Another surprise for new students is the “Freikarte” or free card. It is the city’s welcome gift for your first semester, allowing you to attend unlimited museums, exhibits, concerts, operas, ballets and much more. Most Canadian students aren’t actually encouraged by their city to enrich their lives with culture with a free pass. Many students can’t afford to pay $10 for an artistic event, keeping the arts as a leisure activity for the upper classes and unfortunately, out of the student budget.

In Canada, some universities provide gym passes or pool access included in student fees. If you are interested in ballet or zumba, there are few low-cost classes available. While gym access in more restricted in Hamburg, there is a great scheme for fitness and dance classes. Students pay $70 for five months of unlimited classes and there are at least 10 or 15 classes per day, even on weekends.

Perhaps my favourite perk of being a student in Hamburg is the free language courses. All exchange students can attend free German classes of all levels supported by university funding. For German and international students, there is also a chance to practice English, French, Spanish, Turkish, Chinese and other languages at the Language Centre. Unfortunately, due to budget cuts, the centre only offers intermediate and advanced level classes but it is definitely worth it to maintain your language skills.

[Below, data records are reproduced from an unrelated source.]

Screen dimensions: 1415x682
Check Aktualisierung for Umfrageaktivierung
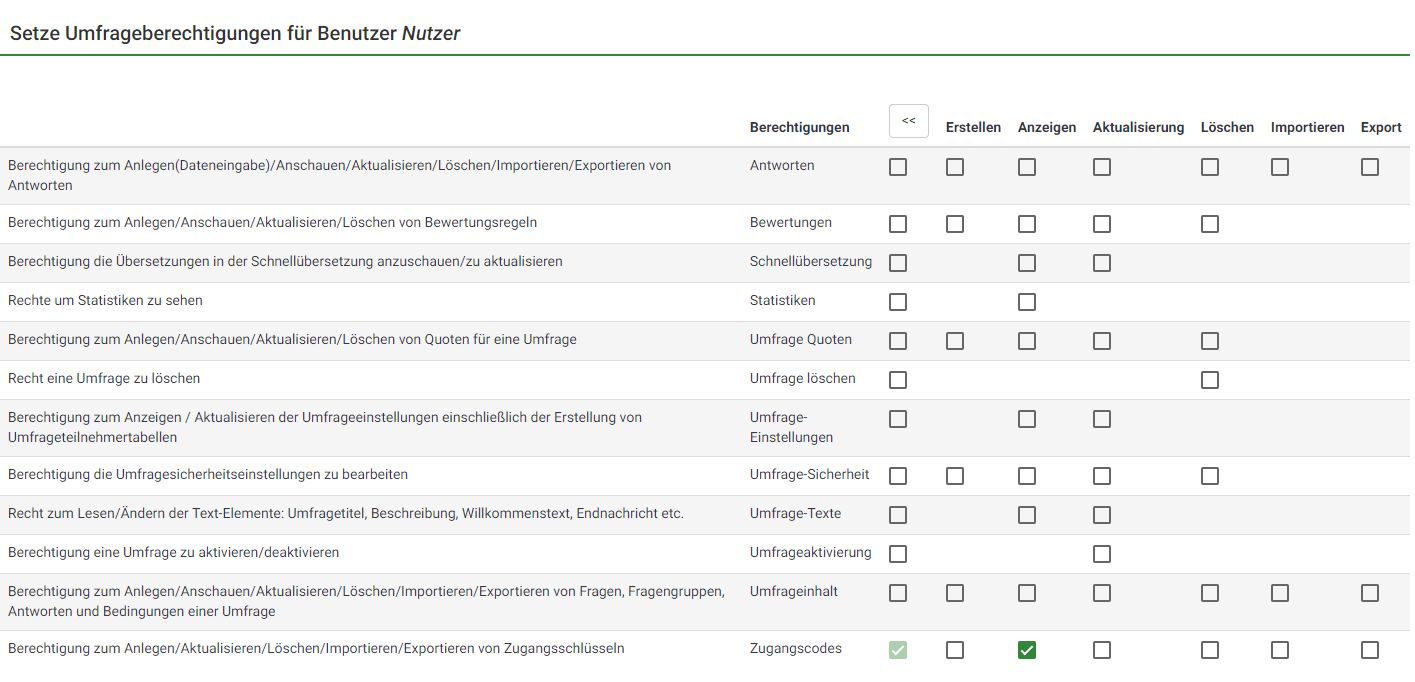click(x=1102, y=554)
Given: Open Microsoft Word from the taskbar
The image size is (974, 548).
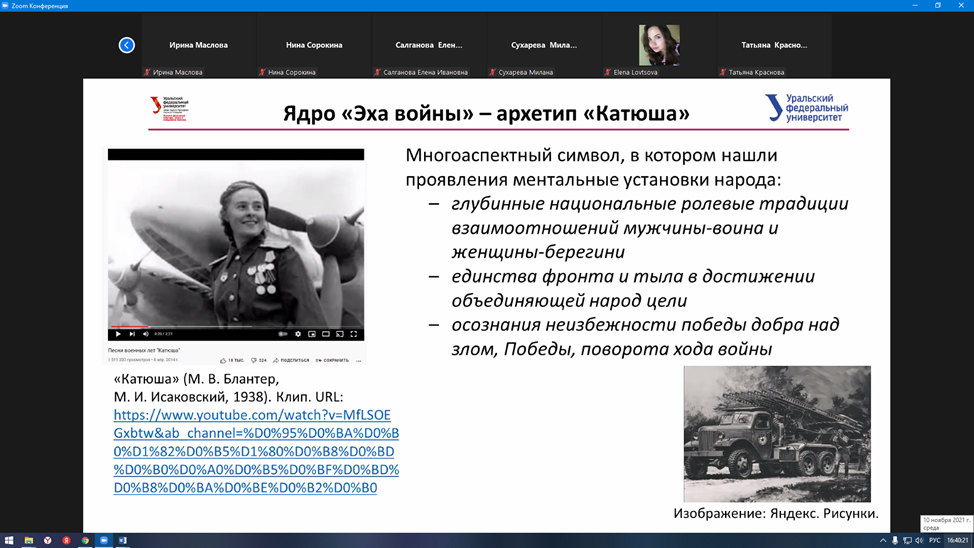Looking at the screenshot, I should point(123,540).
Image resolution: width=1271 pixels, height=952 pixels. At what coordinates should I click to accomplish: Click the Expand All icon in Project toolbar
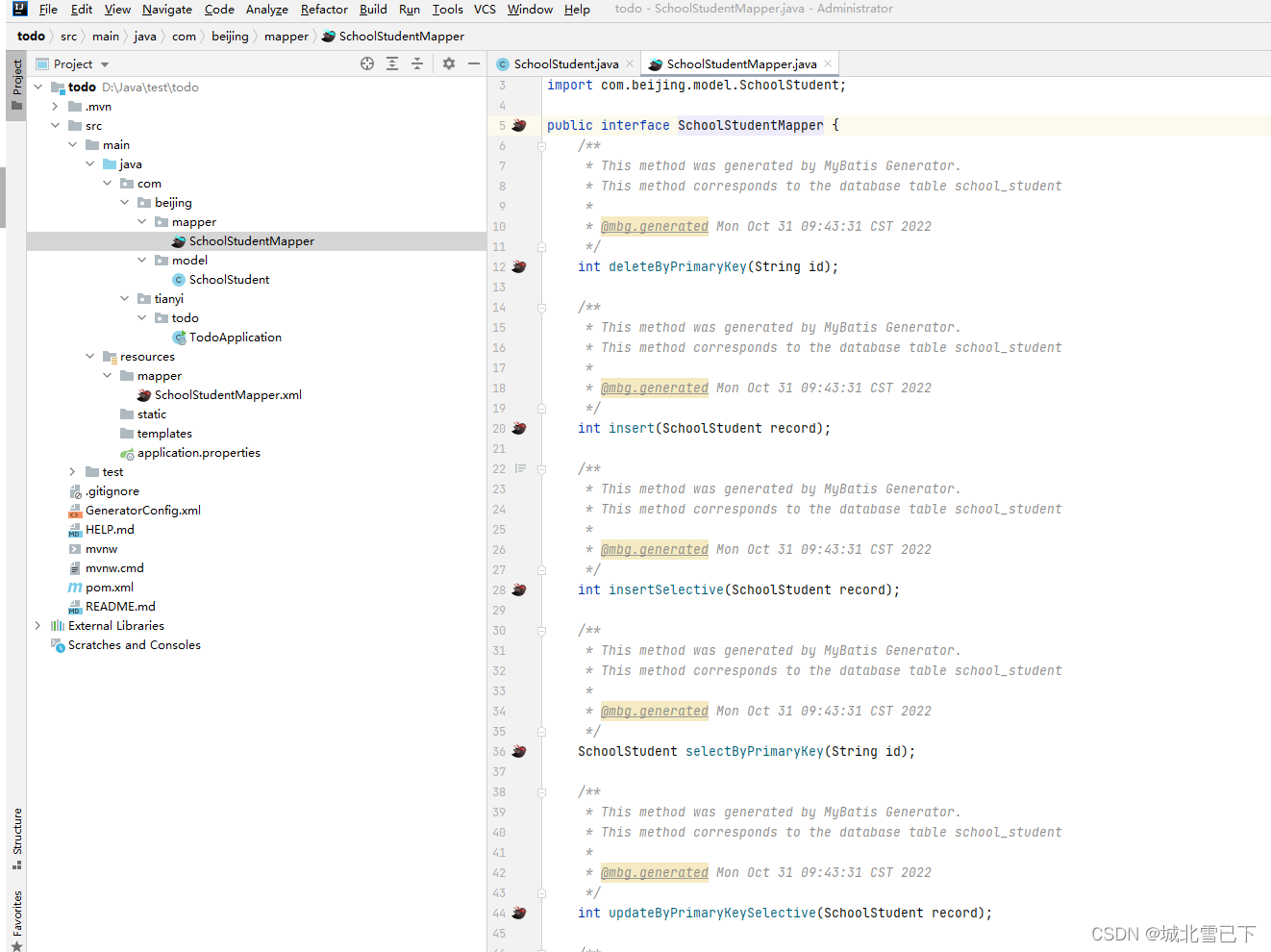click(391, 63)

Pourquoi pas?

Add this article to your reading list
Published in Study Abroad Blogs
Tagged under
Kait Bolongaro

Originally from Vancouver, Kait Bolongaro is a Paris-based journalist and photographer. She is moving to Hamburg, Germany for one year to finish her MA in Journalism and Political Science.

Website: kaitbolongaro.com/

About

Verge believes in travel for change. International experience creates global citizens, who can change our planet for the better. This belief is at the core of everything we do.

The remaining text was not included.